30.8.04

Belfast Telegraph

And your guide for today's tour of Belfast is an IRA leader who spent 16 years in prison...

By David McKittrick
30 August 2004

The man with the microphone at the front of the bus showing the American students round Belfast is no ordinary tour guide: he is Jim McVeigh, who was the last IRA commander in the now-closed Maze prison.

Ten years ago this week, when his organisation declared its first ceasefire and galvanised the Irish peace process, McVeigh was behind bars. He spent a great deal of time there: now aged 40, he was in jail for 16 years.

The peace process led to his release from prison, but it has yet to deliver all that he and the IRA fought for. His commentary is therefore a measure of republican opinion.

He is one of a group of former IRA prisoners which is developing a popular line in political tourism in Belfast. More and more people are interested in what one newspaper denounced as "terror tours". Right from the start of the tour, McVeigh is direct with the students. As soon as he joins the bus on the Falls Road he says it will be from a republican perspective, which he describes as "one thread in the tapestry of Irish history". He brings two books with him, one of them the collected writings of Bobby Sands, one of his predecessors as IRA commander in the Maze, who died on hunger strike in the prison. The other is McVeigh's own book on Tom Williams, an IRA member executed during the Second World War for killing a policeman.

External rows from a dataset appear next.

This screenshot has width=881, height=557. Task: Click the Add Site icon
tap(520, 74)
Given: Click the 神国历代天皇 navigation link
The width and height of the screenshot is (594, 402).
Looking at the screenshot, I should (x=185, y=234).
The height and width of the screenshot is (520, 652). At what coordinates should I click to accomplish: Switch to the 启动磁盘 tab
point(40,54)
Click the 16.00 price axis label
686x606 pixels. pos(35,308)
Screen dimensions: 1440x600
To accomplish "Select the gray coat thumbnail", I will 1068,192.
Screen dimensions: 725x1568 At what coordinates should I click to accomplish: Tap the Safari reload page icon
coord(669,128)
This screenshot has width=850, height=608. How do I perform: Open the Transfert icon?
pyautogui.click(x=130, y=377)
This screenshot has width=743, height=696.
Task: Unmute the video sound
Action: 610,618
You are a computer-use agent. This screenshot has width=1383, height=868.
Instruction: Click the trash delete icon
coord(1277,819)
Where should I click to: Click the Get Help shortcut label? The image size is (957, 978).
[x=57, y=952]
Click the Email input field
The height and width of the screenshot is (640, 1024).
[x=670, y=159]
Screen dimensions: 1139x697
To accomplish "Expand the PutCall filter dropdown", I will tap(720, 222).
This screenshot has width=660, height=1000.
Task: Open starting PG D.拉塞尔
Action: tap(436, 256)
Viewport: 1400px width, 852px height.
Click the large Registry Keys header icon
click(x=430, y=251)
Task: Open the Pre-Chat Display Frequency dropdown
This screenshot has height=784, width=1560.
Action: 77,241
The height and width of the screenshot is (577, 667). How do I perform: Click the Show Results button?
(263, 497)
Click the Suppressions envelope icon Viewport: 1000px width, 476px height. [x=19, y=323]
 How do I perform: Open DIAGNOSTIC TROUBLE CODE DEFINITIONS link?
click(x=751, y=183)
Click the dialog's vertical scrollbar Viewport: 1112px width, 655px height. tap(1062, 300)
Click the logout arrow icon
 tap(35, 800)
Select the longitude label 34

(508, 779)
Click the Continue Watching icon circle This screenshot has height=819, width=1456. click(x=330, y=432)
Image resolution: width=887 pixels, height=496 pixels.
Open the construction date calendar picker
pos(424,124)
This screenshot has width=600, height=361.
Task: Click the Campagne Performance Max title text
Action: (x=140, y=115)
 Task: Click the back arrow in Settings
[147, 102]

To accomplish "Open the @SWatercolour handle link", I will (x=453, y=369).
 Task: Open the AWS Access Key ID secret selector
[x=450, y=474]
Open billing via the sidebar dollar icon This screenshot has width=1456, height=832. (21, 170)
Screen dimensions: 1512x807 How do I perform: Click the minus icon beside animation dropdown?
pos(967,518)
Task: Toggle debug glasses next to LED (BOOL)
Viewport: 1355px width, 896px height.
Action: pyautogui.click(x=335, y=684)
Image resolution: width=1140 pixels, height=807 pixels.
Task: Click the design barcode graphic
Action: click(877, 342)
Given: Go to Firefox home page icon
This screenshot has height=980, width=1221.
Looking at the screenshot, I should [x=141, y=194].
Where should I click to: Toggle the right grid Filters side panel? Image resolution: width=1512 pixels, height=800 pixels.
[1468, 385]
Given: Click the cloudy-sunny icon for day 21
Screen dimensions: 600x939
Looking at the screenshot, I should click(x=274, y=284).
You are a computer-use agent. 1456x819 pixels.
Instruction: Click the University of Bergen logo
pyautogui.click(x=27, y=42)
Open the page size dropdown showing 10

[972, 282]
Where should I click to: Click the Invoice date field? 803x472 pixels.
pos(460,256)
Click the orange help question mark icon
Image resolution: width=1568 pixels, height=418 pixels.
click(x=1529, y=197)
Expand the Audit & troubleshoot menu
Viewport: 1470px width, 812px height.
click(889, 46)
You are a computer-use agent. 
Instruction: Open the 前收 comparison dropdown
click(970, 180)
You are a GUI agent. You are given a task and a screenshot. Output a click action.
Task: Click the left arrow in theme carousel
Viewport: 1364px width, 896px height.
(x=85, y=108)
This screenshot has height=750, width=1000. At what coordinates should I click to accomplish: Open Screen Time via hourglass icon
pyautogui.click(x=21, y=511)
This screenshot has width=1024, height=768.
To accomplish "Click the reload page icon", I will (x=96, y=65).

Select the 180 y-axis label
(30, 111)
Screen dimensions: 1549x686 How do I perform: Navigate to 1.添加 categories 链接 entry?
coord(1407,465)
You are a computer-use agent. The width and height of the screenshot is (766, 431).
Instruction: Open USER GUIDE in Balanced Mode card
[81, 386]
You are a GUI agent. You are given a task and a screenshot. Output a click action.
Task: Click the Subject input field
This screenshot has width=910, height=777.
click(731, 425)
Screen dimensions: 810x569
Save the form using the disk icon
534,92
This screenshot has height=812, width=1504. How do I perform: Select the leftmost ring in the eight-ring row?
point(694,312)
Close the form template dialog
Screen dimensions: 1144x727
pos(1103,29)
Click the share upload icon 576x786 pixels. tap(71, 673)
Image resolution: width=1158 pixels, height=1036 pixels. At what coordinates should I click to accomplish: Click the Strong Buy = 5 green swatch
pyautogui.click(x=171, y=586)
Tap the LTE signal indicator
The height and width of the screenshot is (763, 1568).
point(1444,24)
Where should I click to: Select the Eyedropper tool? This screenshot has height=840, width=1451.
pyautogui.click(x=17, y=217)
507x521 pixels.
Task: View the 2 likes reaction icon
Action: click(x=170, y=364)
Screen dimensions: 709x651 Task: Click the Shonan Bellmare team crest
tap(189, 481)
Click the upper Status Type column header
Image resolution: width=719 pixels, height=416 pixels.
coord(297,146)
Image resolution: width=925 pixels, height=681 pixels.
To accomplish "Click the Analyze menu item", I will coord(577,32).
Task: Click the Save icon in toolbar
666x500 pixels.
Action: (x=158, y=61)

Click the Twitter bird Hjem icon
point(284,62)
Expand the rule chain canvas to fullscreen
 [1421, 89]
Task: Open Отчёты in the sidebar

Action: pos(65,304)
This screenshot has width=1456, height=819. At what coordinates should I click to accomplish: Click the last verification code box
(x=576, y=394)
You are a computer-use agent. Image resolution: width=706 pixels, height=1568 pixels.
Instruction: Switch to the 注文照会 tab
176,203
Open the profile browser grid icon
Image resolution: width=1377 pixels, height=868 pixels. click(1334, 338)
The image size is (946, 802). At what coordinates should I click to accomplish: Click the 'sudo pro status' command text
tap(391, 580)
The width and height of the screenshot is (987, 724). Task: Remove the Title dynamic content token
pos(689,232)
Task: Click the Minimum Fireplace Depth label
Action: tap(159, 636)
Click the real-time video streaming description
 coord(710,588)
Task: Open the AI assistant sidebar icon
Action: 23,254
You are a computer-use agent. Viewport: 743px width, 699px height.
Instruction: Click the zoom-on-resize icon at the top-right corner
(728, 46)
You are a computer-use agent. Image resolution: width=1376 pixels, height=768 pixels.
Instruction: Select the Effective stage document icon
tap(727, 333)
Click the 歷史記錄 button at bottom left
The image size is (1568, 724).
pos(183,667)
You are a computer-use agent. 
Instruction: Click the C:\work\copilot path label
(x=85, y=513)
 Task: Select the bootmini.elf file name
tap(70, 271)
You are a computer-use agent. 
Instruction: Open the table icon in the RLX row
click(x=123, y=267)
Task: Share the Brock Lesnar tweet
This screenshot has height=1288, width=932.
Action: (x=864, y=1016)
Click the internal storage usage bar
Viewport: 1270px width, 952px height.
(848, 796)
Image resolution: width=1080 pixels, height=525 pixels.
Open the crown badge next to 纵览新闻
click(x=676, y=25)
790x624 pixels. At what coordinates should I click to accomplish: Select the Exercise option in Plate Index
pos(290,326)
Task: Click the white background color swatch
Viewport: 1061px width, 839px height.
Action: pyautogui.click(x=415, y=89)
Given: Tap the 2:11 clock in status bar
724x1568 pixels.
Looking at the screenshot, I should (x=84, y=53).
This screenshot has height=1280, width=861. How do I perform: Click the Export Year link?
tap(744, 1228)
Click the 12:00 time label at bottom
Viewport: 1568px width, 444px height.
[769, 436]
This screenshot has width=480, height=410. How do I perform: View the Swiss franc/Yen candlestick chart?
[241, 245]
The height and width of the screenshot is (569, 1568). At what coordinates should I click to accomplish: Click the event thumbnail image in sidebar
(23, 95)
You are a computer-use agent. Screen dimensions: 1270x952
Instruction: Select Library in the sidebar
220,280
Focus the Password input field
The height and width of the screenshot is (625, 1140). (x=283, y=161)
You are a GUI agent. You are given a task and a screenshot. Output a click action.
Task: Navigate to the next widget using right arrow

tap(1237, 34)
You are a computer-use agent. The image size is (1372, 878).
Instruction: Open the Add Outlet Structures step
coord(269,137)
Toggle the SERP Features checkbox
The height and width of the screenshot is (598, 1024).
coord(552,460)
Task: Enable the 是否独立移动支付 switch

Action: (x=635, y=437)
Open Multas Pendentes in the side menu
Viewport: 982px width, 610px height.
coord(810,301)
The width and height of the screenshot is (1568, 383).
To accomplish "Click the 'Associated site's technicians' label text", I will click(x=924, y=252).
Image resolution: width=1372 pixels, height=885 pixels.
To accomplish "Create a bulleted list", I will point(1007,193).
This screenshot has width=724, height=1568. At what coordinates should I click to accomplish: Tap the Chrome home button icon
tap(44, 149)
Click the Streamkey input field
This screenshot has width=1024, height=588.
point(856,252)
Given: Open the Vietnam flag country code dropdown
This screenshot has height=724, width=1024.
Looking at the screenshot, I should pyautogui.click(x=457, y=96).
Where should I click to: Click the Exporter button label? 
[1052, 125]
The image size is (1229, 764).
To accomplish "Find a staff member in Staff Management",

He reads an extract from the Sands book, explaining that he died in a struggle against "an alien unwanted oppressive regime". He hopes to shed light on why men and women joined the IRA "and why they were prepared to sacrifice their lives and sometimes take other lives".

The students, who seem unusually attentive, are studying the comparative history of ideas at the University of Washington in Seattle. The course involves visits to Belfast, Beijing, Bosnia and elsewhere. It encourages parallel thinking - "a habit of seeing from a variety of vantage points". They are learning, in other words, to view things from multiple perspectives: later they are to cross the peace line to hear a Shankill loyalist view.

McVeigh duly supplies a west Belfast perspective, directing the coach to some of the recent monuments which now abound.

One of the tour's key moments comes at Bombay Street in the heart of the Falls, now rebuilt after being burnt down by loyalists in 1969. It now features, right up against one of Belfast's highest peacelines, a memorial garden. This has marble commemorations of IRA volunteers who were killed, as well as "civilians murdered by loyalists and British forces". McVeigh explains the significance of Bombay Street: "The police force of the day watched and in some cases participated as homes were burnt to the ground.

"This had a huge impact on nationalists. It re-ignited the conflict, the struggle. In 1969, there really was no IRA, but hundreds if not thousands of young men rushed to join the ranks of the IRA.

"They were prepared to take up arms and wage an armed struggle because of what happened in streets like this. These are very important historical events that shaped the psyche of people who live in these areas." He hopes the political negotiations scheduled to start next month will make progress, explaining that the issue of arms has "dogged and frustrated" the process to date.

Portraying the grassroots view, McVeigh explains: "People in these areas feel that the only people who have defended them are the IRA. They don't want the IRA to dispose of its weapons until there is a lasting settlement, justice and fair play, and in particular an impartial police force." He decries the sectarianism embodied by the peaceline, reflecting that families on either side will go through life perhaps just 50 feet apart, but "they will never go to school together, never go out for a drink together, because of segregation".

Unsurprisingly, McVeigh's commentary is partisan and committed, but it is not inaccurate or misleading. The British and the loyalists come in for much criticism but he readily acknowledges that "there's no monopoly of suffering on our side.

"As a republican, I would love to see a day when these walls could come down and we could live peacefully side by side," he declares.

He leaves the students with the thought: "If you come back in a year's time you'll probably find some of the issues have still to be dealt with."

The students were generally impressed. "I thought it was great," said one girl from Washington state. "It wasn't like he was telling all the truth. It was his truth and it was really believable." A young man from Alaska agreed: "I liked it. I'm interested in both sides. It's not just different perceptions. People have different facts, because they've had totally different experiences. That's why it's so complicated." A mature philosophy student from Tacoma, Washington, mused: "We can try to resolve things violently and live in bitterness and retribution and vengeance, or we can try to let go of that and step down a path that's peaceful."

McVeigh conveyed the impression that republicans are now in a new phase of negotiation rather than violence. "While there's a cessation we have an uneasy peace," he said. But there was no suggestion that the peace was in danger or that the Maze prison - where he lived for most of his adult life - might be reopened.